Data shown -
=======
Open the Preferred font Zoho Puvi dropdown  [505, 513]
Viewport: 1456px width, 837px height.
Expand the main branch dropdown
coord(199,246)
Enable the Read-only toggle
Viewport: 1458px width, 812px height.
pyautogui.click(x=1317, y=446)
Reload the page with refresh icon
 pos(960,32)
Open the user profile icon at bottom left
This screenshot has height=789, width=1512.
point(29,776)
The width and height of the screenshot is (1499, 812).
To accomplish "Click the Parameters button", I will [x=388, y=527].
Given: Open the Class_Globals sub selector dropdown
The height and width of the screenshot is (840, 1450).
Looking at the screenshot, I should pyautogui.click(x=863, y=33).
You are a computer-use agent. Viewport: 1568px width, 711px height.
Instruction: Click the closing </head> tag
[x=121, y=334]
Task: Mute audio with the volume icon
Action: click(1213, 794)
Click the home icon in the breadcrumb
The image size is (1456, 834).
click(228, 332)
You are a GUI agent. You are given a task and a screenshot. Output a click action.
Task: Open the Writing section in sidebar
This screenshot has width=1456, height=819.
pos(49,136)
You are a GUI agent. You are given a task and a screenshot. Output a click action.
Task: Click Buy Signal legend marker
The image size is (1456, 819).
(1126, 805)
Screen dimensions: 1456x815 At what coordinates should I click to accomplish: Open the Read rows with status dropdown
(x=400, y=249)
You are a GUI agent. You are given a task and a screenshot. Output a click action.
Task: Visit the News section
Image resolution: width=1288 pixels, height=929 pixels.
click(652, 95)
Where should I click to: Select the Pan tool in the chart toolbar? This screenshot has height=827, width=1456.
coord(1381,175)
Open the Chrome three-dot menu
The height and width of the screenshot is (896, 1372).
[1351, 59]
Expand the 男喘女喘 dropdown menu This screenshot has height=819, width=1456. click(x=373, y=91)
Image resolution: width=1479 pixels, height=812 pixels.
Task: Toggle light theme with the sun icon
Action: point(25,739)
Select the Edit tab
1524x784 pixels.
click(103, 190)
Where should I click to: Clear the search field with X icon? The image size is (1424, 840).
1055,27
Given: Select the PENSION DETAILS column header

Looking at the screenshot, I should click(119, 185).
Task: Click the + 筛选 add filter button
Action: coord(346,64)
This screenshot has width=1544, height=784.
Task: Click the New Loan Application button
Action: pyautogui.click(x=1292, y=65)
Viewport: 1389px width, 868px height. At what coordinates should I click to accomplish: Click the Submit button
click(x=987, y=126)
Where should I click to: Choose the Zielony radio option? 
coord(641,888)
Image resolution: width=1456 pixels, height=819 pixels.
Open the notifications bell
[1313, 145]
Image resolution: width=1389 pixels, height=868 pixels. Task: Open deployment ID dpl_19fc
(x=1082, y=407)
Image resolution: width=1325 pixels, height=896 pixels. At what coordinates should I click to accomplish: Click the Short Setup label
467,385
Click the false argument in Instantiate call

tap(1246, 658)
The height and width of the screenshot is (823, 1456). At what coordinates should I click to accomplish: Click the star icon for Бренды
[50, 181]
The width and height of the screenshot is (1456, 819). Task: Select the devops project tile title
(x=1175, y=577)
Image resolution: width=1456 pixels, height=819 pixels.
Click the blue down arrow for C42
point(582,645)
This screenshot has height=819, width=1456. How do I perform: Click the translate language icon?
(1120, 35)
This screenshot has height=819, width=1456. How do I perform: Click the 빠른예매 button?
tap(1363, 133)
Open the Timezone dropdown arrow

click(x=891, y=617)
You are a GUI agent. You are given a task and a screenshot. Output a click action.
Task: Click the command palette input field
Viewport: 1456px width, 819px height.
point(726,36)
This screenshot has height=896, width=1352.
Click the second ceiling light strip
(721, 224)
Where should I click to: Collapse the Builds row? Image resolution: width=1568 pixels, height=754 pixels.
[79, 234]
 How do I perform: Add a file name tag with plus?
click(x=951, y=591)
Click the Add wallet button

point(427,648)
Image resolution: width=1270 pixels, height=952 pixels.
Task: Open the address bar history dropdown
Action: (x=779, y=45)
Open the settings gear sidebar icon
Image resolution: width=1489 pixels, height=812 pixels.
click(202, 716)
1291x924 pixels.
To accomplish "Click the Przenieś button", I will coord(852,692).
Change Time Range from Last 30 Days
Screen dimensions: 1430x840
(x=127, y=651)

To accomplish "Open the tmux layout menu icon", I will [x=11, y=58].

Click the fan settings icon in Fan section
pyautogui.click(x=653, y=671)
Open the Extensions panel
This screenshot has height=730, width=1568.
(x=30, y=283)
=======
Exercise requirements - Filter the entries down to the lines that hold "will". Copy those lines.

Output below -
To accomplish "Click the Parameters button", I will [x=388, y=527].
To accomplish "Click the Przenieś button", I will coord(852,692).
To accomplish "Open the tmux layout menu icon", I will [x=11, y=58].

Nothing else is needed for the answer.